Bajo luces tenues de una calle angosta, dos amantes se besan sin parar, con ansias, sin aire… en la misma calle, un taconeo torpe resuena al pasar a los pies de una chica colgada del brazo de un hombre que le toma la cintura como si del timón de un barco se tratara. Dos manzanas a la derecha dos chicas risueñas juegan a experimentarse corriendo de la mano, ávidas por las escaleras a oscuras de un edificio del cascó antiguo. Olor a perfume y a cigarrillos mezclados con el vapor veraniego que parece que a todos encendiera en un fuego interno del que nadie se escapa. Así es Barcelona, llena de pasión cada noche y de mañanas tardías con dolor de cabeza y aliento a jaggermaster.

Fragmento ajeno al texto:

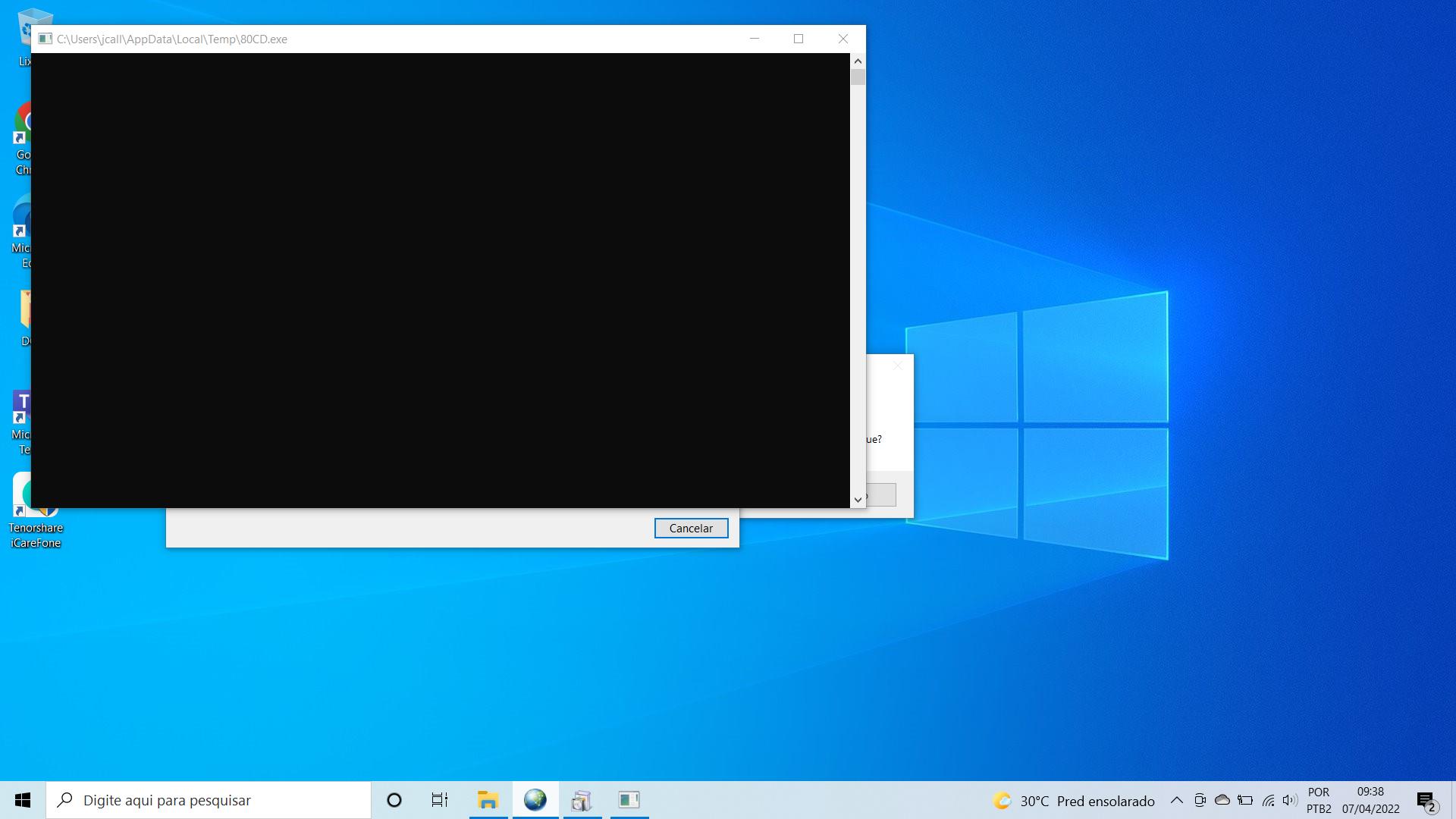Click the volume speaker tray icon
Viewport: 1456px width, 819px height.
coord(1289,800)
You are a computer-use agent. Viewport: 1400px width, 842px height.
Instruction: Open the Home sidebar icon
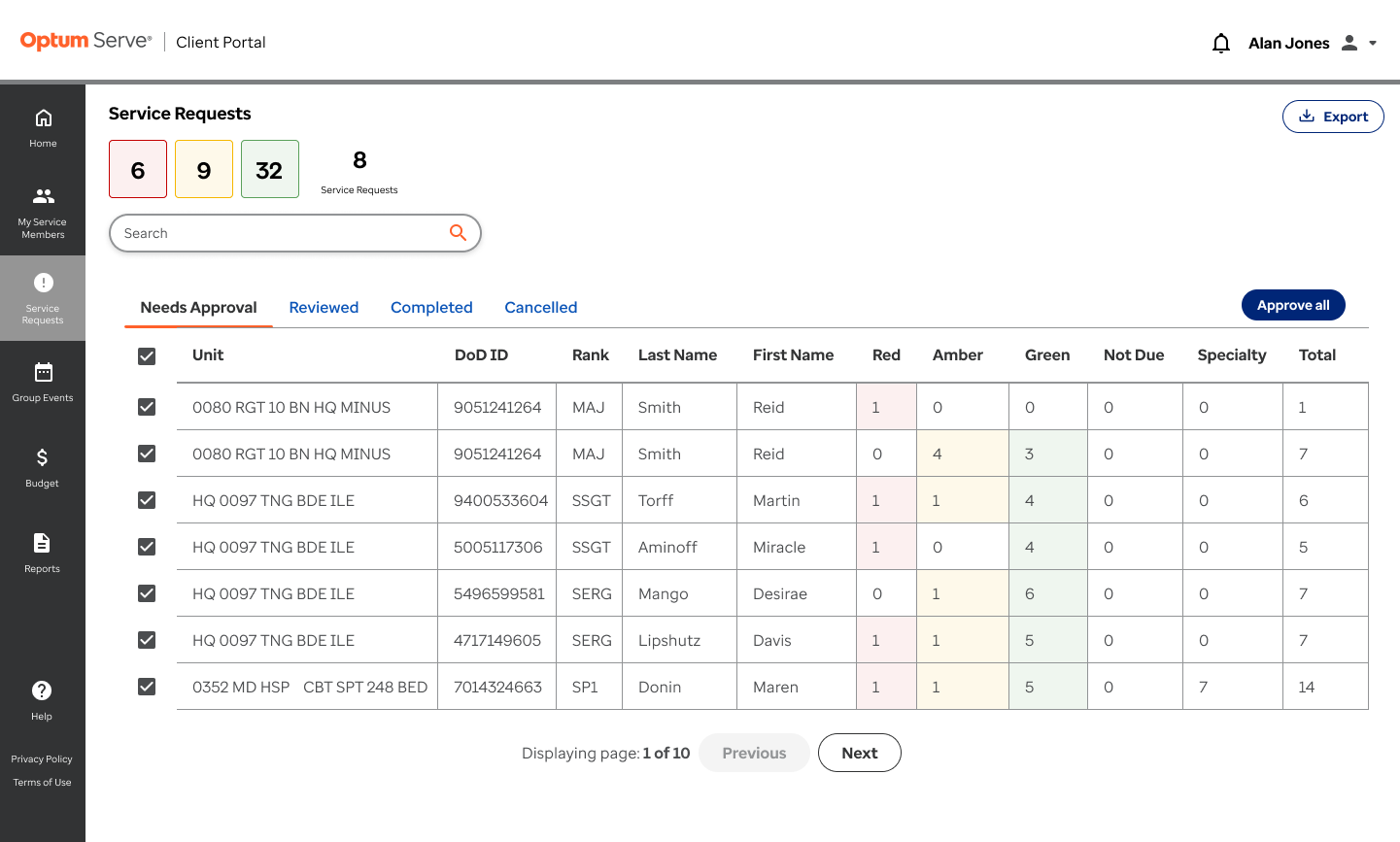[x=43, y=118]
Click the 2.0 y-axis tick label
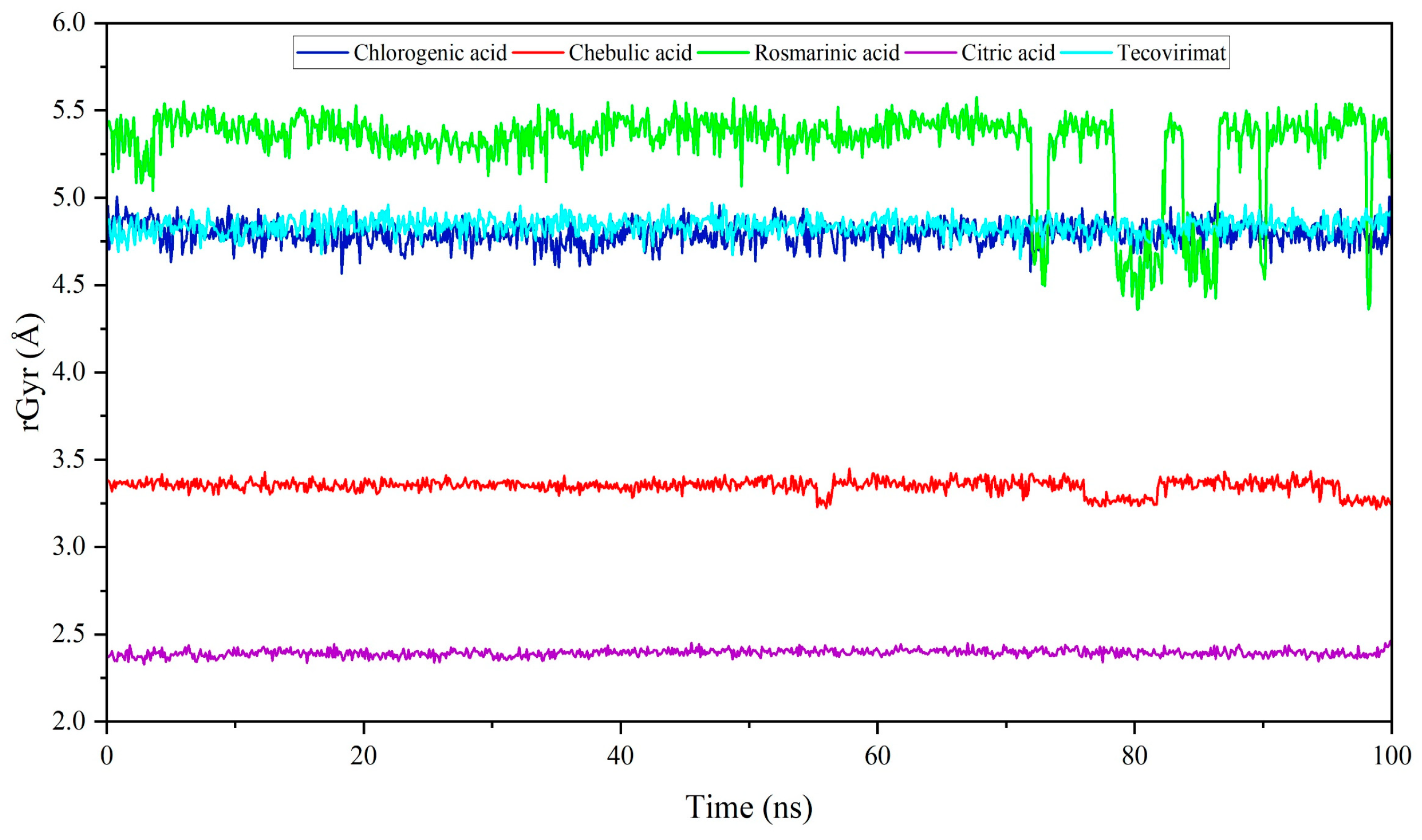This screenshot has height=840, width=1422. pos(69,722)
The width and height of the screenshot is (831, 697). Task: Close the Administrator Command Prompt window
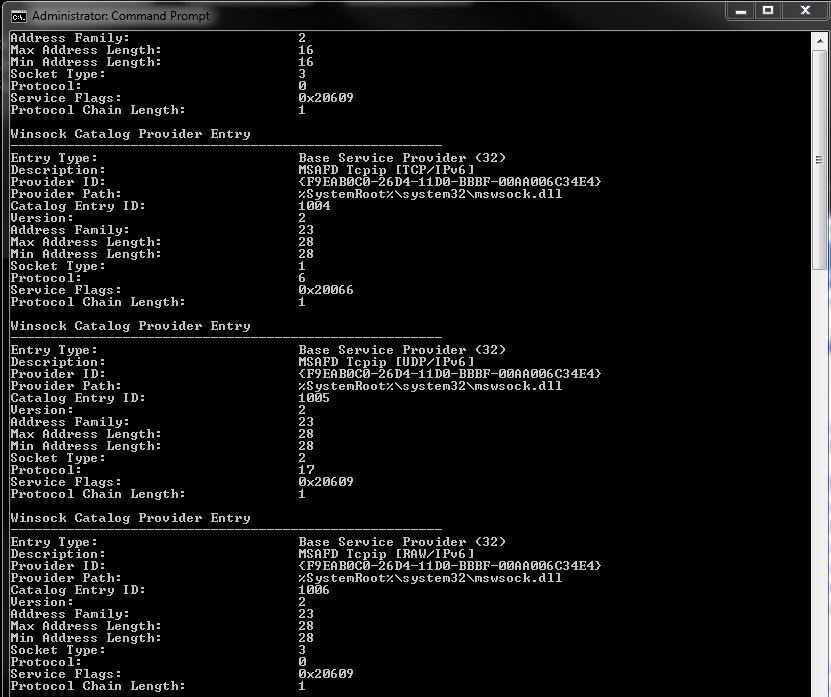[x=805, y=11]
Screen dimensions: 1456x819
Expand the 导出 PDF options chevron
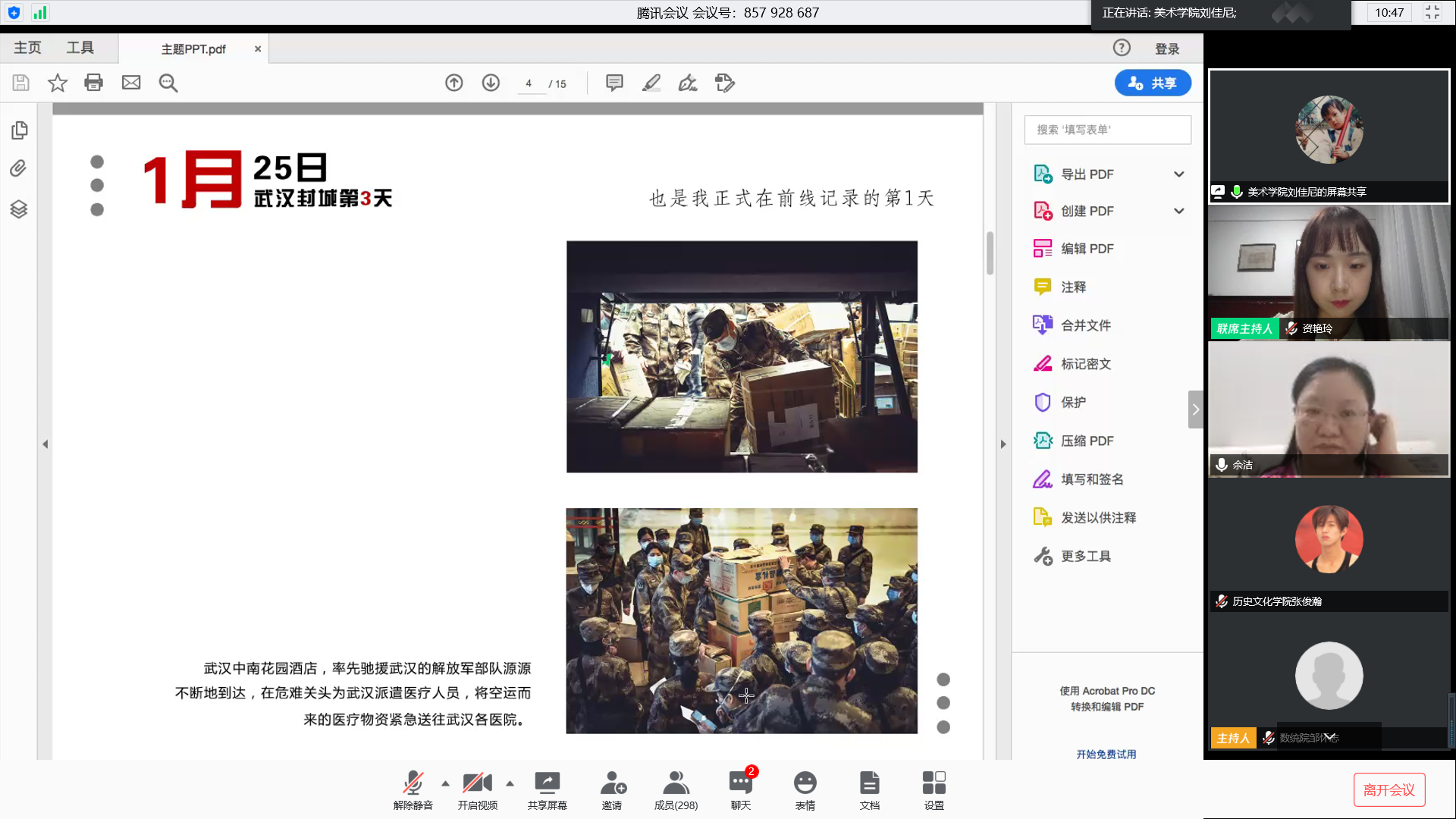pos(1178,174)
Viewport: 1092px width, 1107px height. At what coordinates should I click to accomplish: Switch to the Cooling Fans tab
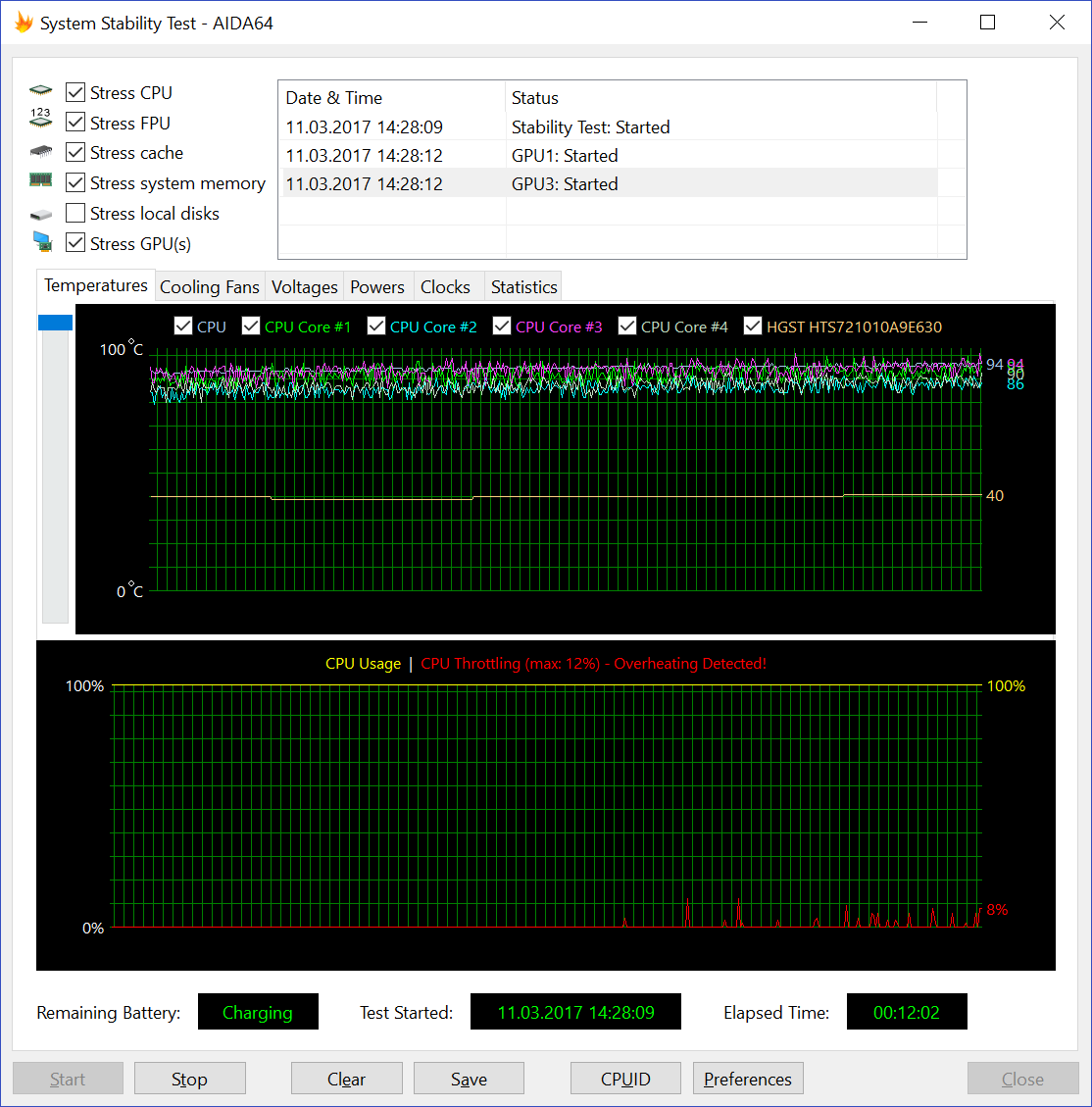coord(209,286)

En este maravilloso limbo de romanticismo todos nos saltamos los compromisos, las formalidades, actuamos por instinto como si fuera nuestra última noche, o la primera de todas, beben para envalentonarse, bailan hasta el cansancio o hasta que el acompañante ceda a dar el siguiente paso. Incluso los que dicen haber sentado cabeza se han conocido por ese juego de cíclopes en la oscuridad como lo llama Cortazar.
Cada lugar debería tener una palabra y Barcelona a mí me suena a frenesí, a ganas de no esperar, a ganas de apostarlo todo en la primera mano de cartas y al inexistente miedo a perder la apuesta, al juego constante de conocerse, de la excitante curiosidad eterna entre dos extraños y a lo apasionante de un primer beso… y ¿que no es eso lo que nos hace sentir vivos? Si el amor también pero aquí eso puede esperar, como Penelope en el andén y que si llega el tren sea por suerte, que nos encuentre él a nosotros cuando tan entretenidos estamos en encantos superfluos, como el baile de Salome que algún día reclamará también nuestra cabeza o nuestro corazón.